- [LISTED RECORDS]:
◆ ◆ ◆ ◆ ◆ ◆ ◆

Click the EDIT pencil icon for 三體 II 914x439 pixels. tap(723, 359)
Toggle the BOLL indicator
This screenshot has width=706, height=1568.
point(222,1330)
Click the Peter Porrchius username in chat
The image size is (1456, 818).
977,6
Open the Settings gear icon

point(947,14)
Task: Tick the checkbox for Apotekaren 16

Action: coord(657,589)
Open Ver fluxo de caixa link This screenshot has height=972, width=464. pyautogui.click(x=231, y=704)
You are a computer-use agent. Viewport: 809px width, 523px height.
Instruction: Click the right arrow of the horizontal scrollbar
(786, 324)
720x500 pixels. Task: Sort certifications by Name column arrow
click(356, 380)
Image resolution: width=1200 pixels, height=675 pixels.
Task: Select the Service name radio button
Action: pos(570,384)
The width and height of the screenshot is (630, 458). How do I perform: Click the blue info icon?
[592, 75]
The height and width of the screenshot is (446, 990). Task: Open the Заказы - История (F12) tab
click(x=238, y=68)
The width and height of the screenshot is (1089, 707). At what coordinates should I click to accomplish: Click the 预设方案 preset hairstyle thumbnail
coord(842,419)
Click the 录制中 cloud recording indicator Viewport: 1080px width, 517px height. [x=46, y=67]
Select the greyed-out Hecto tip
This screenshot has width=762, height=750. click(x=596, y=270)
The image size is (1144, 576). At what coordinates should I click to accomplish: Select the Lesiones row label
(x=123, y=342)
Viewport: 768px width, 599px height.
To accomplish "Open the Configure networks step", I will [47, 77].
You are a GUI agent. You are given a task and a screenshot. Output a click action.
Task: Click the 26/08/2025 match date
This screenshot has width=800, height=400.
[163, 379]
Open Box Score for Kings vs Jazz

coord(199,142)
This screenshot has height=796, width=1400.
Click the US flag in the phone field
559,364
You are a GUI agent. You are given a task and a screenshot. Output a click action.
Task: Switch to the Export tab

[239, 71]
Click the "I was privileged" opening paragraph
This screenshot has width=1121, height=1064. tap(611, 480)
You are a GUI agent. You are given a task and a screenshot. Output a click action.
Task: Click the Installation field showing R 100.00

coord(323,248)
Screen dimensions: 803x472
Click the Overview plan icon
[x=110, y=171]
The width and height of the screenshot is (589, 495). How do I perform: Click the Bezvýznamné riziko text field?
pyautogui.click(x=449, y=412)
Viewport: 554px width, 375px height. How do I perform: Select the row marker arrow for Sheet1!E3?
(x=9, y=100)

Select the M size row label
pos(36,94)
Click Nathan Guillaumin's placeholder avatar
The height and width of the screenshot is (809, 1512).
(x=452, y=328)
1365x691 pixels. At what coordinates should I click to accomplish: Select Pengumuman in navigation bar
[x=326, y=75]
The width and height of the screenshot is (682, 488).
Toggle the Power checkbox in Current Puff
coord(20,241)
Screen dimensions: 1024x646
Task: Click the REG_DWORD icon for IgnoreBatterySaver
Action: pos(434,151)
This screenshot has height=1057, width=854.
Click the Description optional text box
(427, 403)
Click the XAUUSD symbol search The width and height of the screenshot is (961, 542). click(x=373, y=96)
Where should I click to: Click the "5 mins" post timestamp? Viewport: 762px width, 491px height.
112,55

◆ ◆ ◆ ◆ ◆ ◆ ◆

The expected response is the full data, reproduced exactly.

Click the EDIT pencil icon for 三體 II 914x439 pixels. tap(723, 359)
Toggle the BOLL indicator
This screenshot has width=706, height=1568.
point(222,1330)
Click the Peter Porrchius username in chat
The image size is (1456, 818).
977,6
Open the Settings gear icon

point(947,14)
Task: Tick the checkbox for Apotekaren 16

Action: coord(657,589)
Open Ver fluxo de caixa link This screenshot has height=972, width=464. pyautogui.click(x=231, y=704)
You are a computer-use agent. Viewport: 809px width, 523px height.
Instruction: Click the right arrow of the horizontal scrollbar
(786, 324)
720x500 pixels. Task: Sort certifications by Name column arrow
click(356, 380)
Image resolution: width=1200 pixels, height=675 pixels.
Task: Select the Service name radio button
Action: pos(570,384)
The width and height of the screenshot is (630, 458). How do I perform: Click the blue info icon?
[592, 75]
The height and width of the screenshot is (446, 990). Task: Open the Заказы - История (F12) tab
click(x=238, y=68)
The width and height of the screenshot is (1089, 707). At what coordinates should I click to accomplish: Click the 预设方案 preset hairstyle thumbnail
coord(842,419)
Click the 录制中 cloud recording indicator Viewport: 1080px width, 517px height. [x=46, y=67]
Select the greyed-out Hecto tip
This screenshot has width=762, height=750. click(x=596, y=270)
The image size is (1144, 576). At what coordinates should I click to accomplish: Select the Lesiones row label
(x=123, y=342)
Viewport: 768px width, 599px height.
To accomplish "Open the Configure networks step", I will [47, 77].
You are a GUI agent. You are given a task and a screenshot. Output a click action.
Task: Click the 26/08/2025 match date
This screenshot has width=800, height=400.
[163, 379]
Open Box Score for Kings vs Jazz

coord(199,142)
This screenshot has height=796, width=1400.
Click the US flag in the phone field
559,364
You are a GUI agent. You are given a task and a screenshot. Output a click action.
Task: Switch to the Export tab

[239, 71]
Click the "I was privileged" opening paragraph
This screenshot has width=1121, height=1064. tap(611, 480)
You are a GUI agent. You are given a task and a screenshot. Output a click action.
Task: Click the Installation field showing R 100.00

coord(323,248)
Screen dimensions: 803x472
Click the Overview plan icon
[x=110, y=171]
The width and height of the screenshot is (589, 495). How do I perform: Click the Bezvýznamné riziko text field?
pyautogui.click(x=449, y=412)
Viewport: 554px width, 375px height. How do I perform: Select the row marker arrow for Sheet1!E3?
(x=9, y=100)

Select the M size row label
pos(36,94)
Click Nathan Guillaumin's placeholder avatar
The height and width of the screenshot is (809, 1512).
(x=452, y=328)
1365x691 pixels. At what coordinates should I click to accomplish: Select Pengumuman in navigation bar
[x=326, y=75]
The width and height of the screenshot is (682, 488).
Toggle the Power checkbox in Current Puff
coord(20,241)
Screen dimensions: 1024x646
Task: Click the REG_DWORD icon for IgnoreBatterySaver
Action: pos(434,151)
This screenshot has height=1057, width=854.
Click the Description optional text box
(427, 403)
Click the XAUUSD symbol search The width and height of the screenshot is (961, 542). click(x=373, y=96)
Where should I click to: Click the "5 mins" post timestamp? Viewport: 762px width, 491px height.
112,55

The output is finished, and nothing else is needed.